Two years ago, the Maryland men’s soccer team scored in the 96th minute to knock off top-seeded UCLA in front of nearly 8,500 fans at Ludwig Field. Games against the Bruins have consistently been some of the more competitive ones the entire season for Maryland.
The teams will meet up for the third year in a row this Friday in a matchup between two top-15 teams in the country. Maryland is 5-3-1 against UCLA all-time, but hasn’t lost to the Bruins since 2009.
Forward Sebastian Elney scored his first collegiate goal in overtime against UCLA two years ago to win the game. Last season, the Terps and Bruins played to a 1-1 draw in Los Angeles. Both were low-scoring affairs but with plenty of exciting chances.
No. 15 UCLA Bruins (1-0)
2016 record: 10-8-2, 4-5-1 Pac-12
Head coach Jorge Salcedo. Entering his 14th season as the Bruins head coach, Salcedo has the second-longest coaching tenure in UCLA soccer history. He’s led his team to an NCAA Tournament berth in all 13 seasons, winning six Pac-12 titles along the way. Salcedo has put together six No. 1 recruiting classes in the country, producing 37 MLS draft picks since 2004.
Players to Know
Redshirt senior midfielder Brian Iloski, No. 10. Iloski earned All-Pac-12 second-team honors, and led the Bruins with 17 points last season. His five goals and seven assists were both career-highs, and he assisted on UCLA’s only goal against Maryland last season. He played all 110 minutes in that matchup, recording two shots on goal.
Sophomore goalkeeper Kevin Silva, No. 1. Silva was named the top goalkeeper in the country by Top Drawer Soccer coming out of high school. He won six games in goal as a freshman last season, making 60 saves in 12 games. He’s also been a consistent starter on the United States U-19 National Team. He did, however, concede three goals in the Bruins’ season-opener against San Francisco.

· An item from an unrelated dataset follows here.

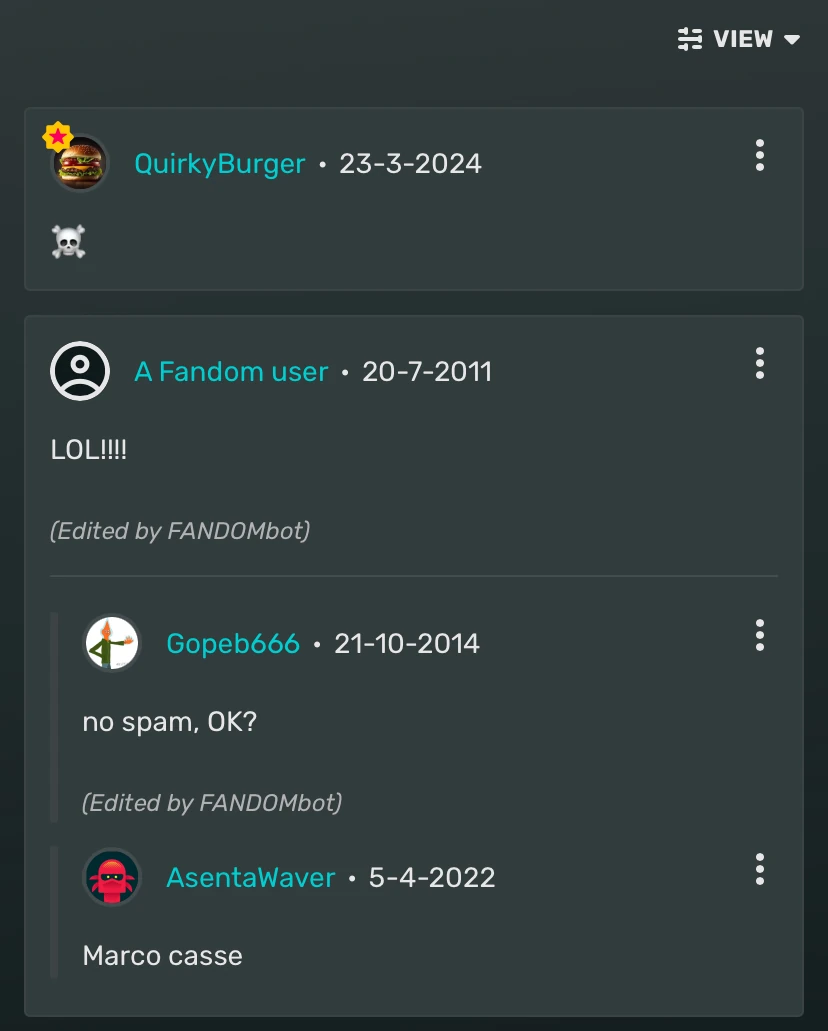Viewport: 828px width, 1031px height.
Task: Open Gopeb666's profile via their name
Action: click(x=233, y=645)
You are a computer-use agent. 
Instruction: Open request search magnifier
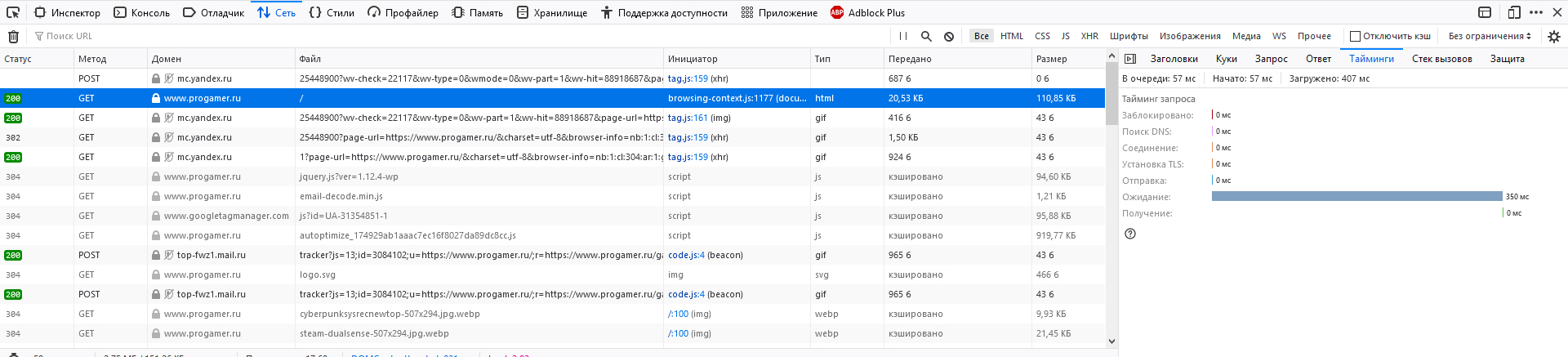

Experience playing top competition. While UCLA started last season ranked No. 16 in the country and ended the season unranked, the Bruins played in a very competitive conference, facing nine top-25 opponents. They beat No. 1 Akron early in the season, scoring three goals in 32 seconds. UCLA is a perennial national contender and its games against Maryland in recent history have been very even matches.
Second-half defense. UCLA has only played in one game this season, beating San Francisco on the road. The Bruins went up 4-0, but then allowed a pair of goals in less than two minutes before conceding a late goal in the 82nd minute. While UCLA likely won’t have a four-goal lead to allow them to let up against the Terps on Friday night, conceding three goals in the second half is never a great sign. Also, all three goals they allowed were off headers. Could we have a repeat of Sebastian Elney’s 2015 overtime winner?
Three things to watch
- The Terps are up against their first ranked opponent of the season. Maryland played five matches against top-25 opponents last season, and the Terps didn’t lose any of them. They went 3-0-2 with wins over Georgetown, Michigan State and West Virginia and ties against Indiana and UCLA. The three wins all came at home. A record-breaking 8,449 fans attended this matchup two years ago in College Park, and with it being Maryland’s first Friday night home game of the season, Ludwig Field is going to be absolutely electric.
- How much will Dayne St. Clair be tested in goal? Through two games this season, St. Clair hasn’t been tested often. He only made four saves against Santa Clara while conceding a pair of goals and Hofstra only took three shots on Monday, when St. Clair was only forced to make one save. He hasn’t played on this stage since 2015, so he still has something to prove going forward, and playing against a ranked opponent like UCLA will be a great test.
- How will the Bruins defend Gordon Wild? After Monday night’s win over Hofstra, Wild talked about the difference in how he’s been defended this year compared to last. After scoring 17 goals in 2016, Wild is now in the national spotlight and teams know he’s the player to watch. Wild said he’s felt a double-team every time he’s touched the ball in the first two games, but believes this will make the team stronger by allowing more of his teammates to get involved. Wild’s one goal this season was on a free kick, so he hasn’t scored in the run of play, but the extra attention on him has opened up space for other capable scorers.